You Have Parkinson’s…Now What?
BY A Neuro Challenge CARE ADVISOR
Parkinson’s disease is a neurodegenerative, progressive disease, meaning it gets worse over time. As with all cases of PD, each individual’s rate of progression and symptom severity will be different and unique to the person. A PD diagnosis brings on a host of varying emotions, stressors and fears. This disease not only affects the individual, but an entire family.
One of the first questions people often ask is “What will my future look like with Parkinson’s?” The question is, a difficult one to answer; much like an individual, the disease pattern is different for everyone. Some people with PD progress slowly and others, depending on age, lifestyle and severity of symptoms can progress much faster.

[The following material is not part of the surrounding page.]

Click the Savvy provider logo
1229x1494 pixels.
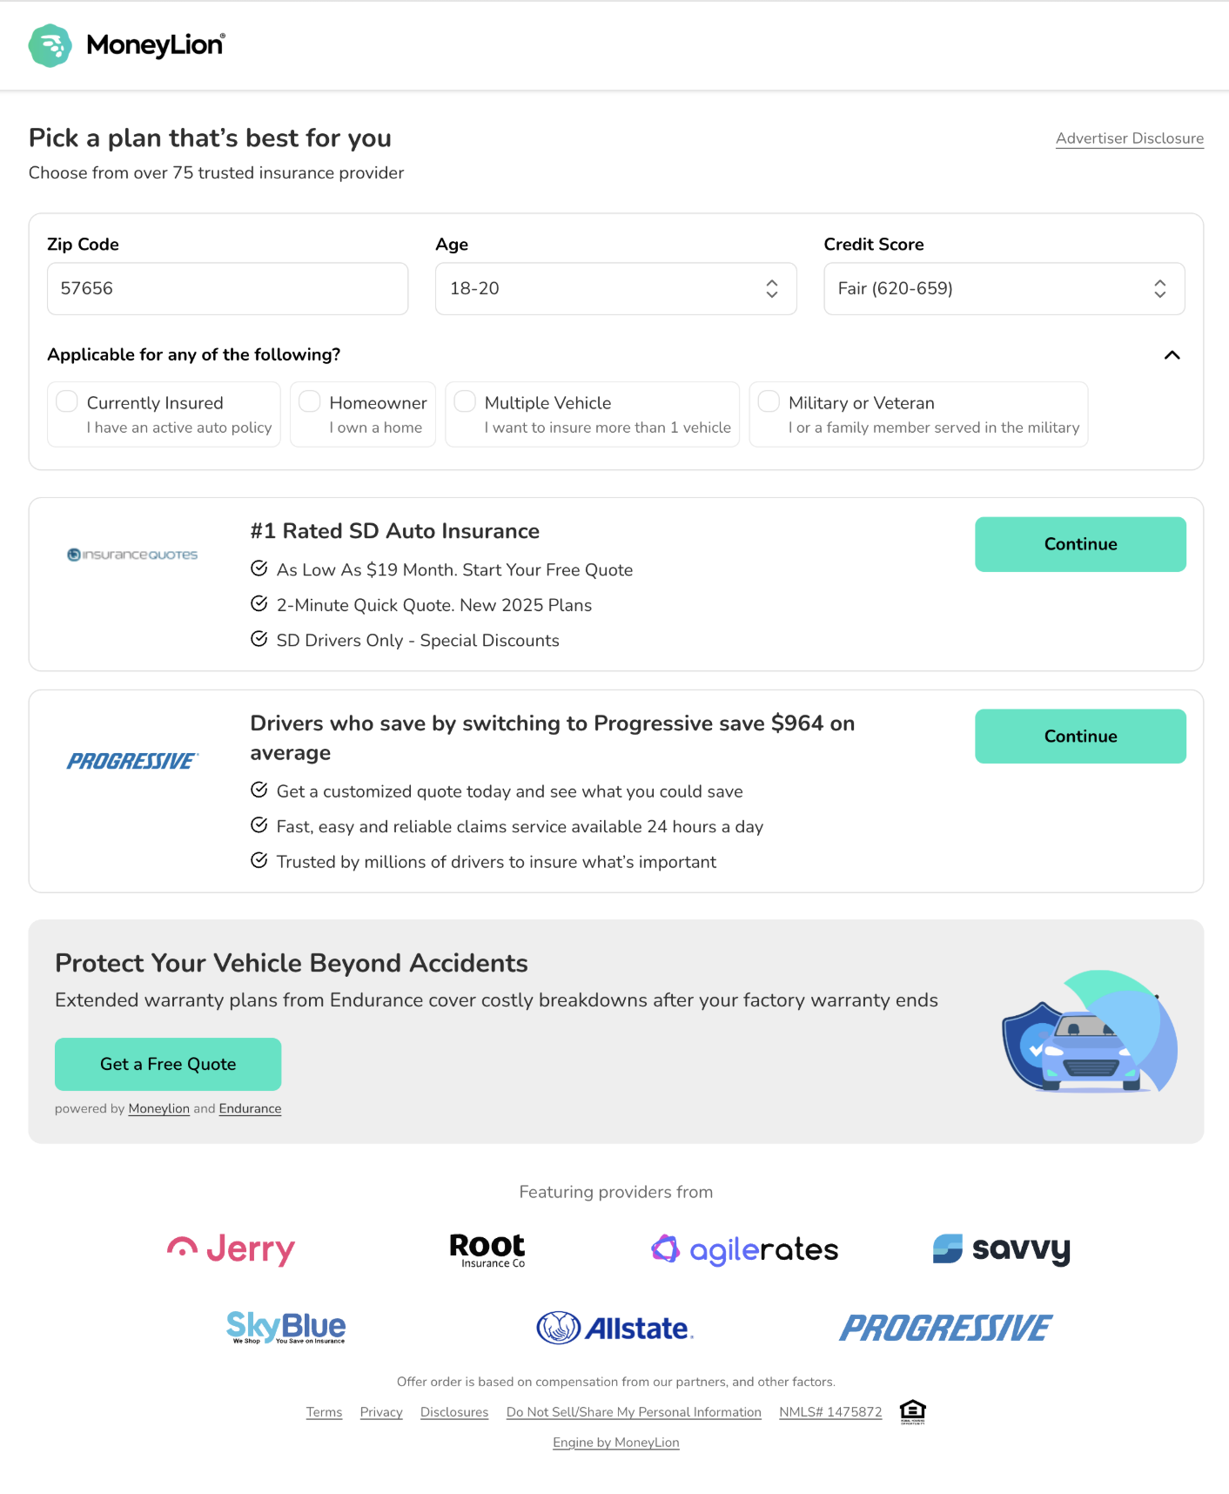[1001, 1249]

It is truly a question that has no foreseen answer.
Rather than focusing on the future “what if ’s,” people with PD and their families are encouraged to focus on the “right now’s,” the things they can do to empower themselves and prepare for their long term well-being and care.
The following action steps may offer a guide to begin planning and having the conversations NOW with your spouse and loved ones about how you want to be cared for as you continue to age and deal with the progression of Parkinson’s disease.

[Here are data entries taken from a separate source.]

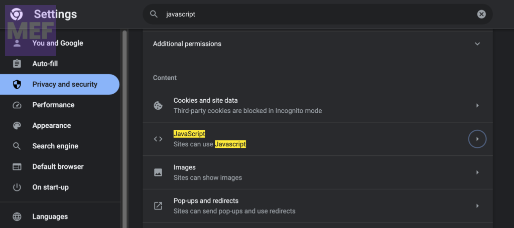The width and height of the screenshot is (514, 228).
Task: Click the Chrome logo beside Settings
Action: coord(17,15)
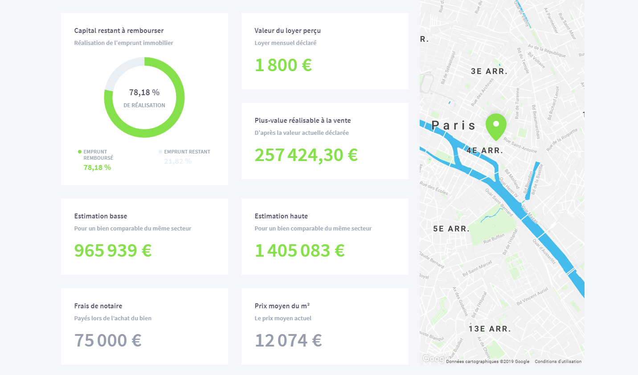The width and height of the screenshot is (638, 375).
Task: Open Conditions d'utilisation link
Action: 558,362
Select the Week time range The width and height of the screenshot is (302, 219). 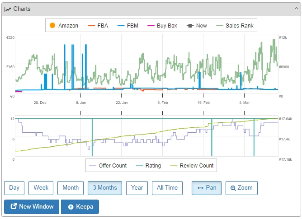click(41, 188)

Education and sharing educational materials with family and friends on Parkinson’s disease must be continuous. It is important to stay abreast of the latest treatments and clinical research and make sure that your closest family members fully understand the diagnosis and long-term effects. This is particularly important for families that have children or relatives that live out of state and are not present for the daily challenges that can occur with PD. It is important to remain open and honest with family and accept help when it is offered. You may not need the help now, but there may come a time when you will and the ability to reach out for and accept help is extremely important.

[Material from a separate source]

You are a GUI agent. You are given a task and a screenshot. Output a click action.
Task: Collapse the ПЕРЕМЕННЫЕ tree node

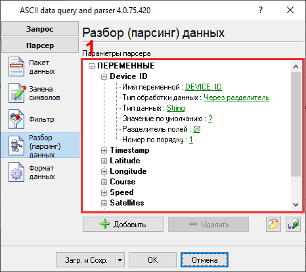point(91,66)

It is important to complete Advanced Directives while a person is competent and able to make future health care decisions. This allows family and health care professionals to know what forms of care you would like or refuse in certain medical situations. These are legal documents that may include your wishes related to financial or medical decisions and having a designated individual(s) to serve as your advocate in case you are no longer able to do it for yourself. These documents should also include your wishes for end-of-life care, DNR, palliative care or hospice. Be sure that once the Advanced Directives are completed, you sit down with your family and have a discussion about your decisions. Designate a place where everyone knows how to access the Advanced Directives and provide a copy to your designees.
Speak to a Financial Advisor
It is important to discuss with your planner what your long-term wishes are now that you have Parkinson’s. Will you be able to afford to stay in your home with help or move to an Assisted Living Community if the need for more care arises? Having a realistic understanding of what your assets are and your ability to afford a higher level of care will ease the burden of having to make these decisions in the future. Find out your insurance benefits, particularly a Long-Term Care insurance plan: Long-term care insurance provides respite and in-home assistance like non-medical companion caregivers. Typically, you will pay for these services outright and then be reimbursed for the cost of services. Every plan is different — be sure to investigate what your plan benefits are so when the time comes, you will know exactly how to access those benefits.